Regione Veneto – “Statuto, sul diritto di voto una scelta politica”

Intervista a Giovanni Palombarini, magistrato

Alla notizia che nella bozza (ormai in via di definizione, vicina a essere sottoposta alla consultazione per essere quindi portata in consiglio regionale prima dell’estate) di Statuto della Regione Veneto, non compaia alcun riferimento aperto al voto per gli immigrati che risiedono regolarmente nel nostro territorio, Giovanni Palombarini, magistrato di Cassazione e consulente del comune di Venezia per le modifiche statutarie, non si stupisce più di tanto. E replica alla presunta “incapacità ordinatoria” di uno Statuto (concetto sostenuto anche dal capogruppo regionale della Margherita, Achille Variati, su indicazione degli esperti giuristi che assistono la Commissione Statuto) di stabilire quali soggetti possano o meno votare.
Perché non è d’accordo?
“In linea di principio la cosa è giuridicamente possibile: la Costituzione repubblicana garantisce infatti a livello normativo il suffragio universale per gli italiani. E nulla impedisce che, senza toccare la Costituzione, questa norma possa essere estesa ad altri soggetti residenti in Italia”
Dunque non ci sarebbe alcun ostacolo giuridico?

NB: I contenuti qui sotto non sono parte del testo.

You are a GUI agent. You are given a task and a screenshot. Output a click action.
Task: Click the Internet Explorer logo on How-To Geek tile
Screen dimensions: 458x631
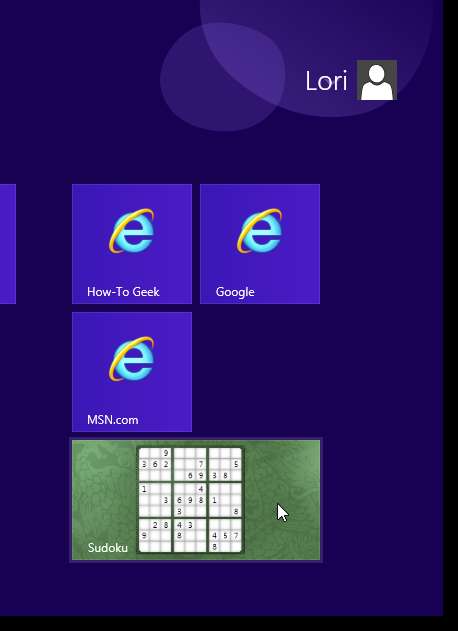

“La stessa legge Turco Napoletano sull’immigrazione, in seguito non modificata dalla Bossi Fini, prevede la partecipazione al voto per gli stranieri regolari. Senza parlare della convenzione europea del 1992 sugli stranieri di cui anche l’Italia è destinataria. Qui va però detto – sottolinea Palombarini – che l’Italia ha ratificato tutta la convenzione, tranne il punto C, cioè proprio quello che riconosce il diritto di voto attivo e passivo a tutti i residenti, cittadini e no.”
Insomma, prevalgono il calcolo e le paure del fronte politico?
“Non parlerei di paura, anche perché il voto degli immigrati sarebbe comunque sparpagliato e non favorirebbe l’una o l’altra coalizione. Penso che tutto sia legato a una questione simbolica, al fatto che tante forze politiche non abbiano accettato l’arrivo di questi cittadini. Cambiare marcia sarebbe per loro una sorta di auto-sconfessione.”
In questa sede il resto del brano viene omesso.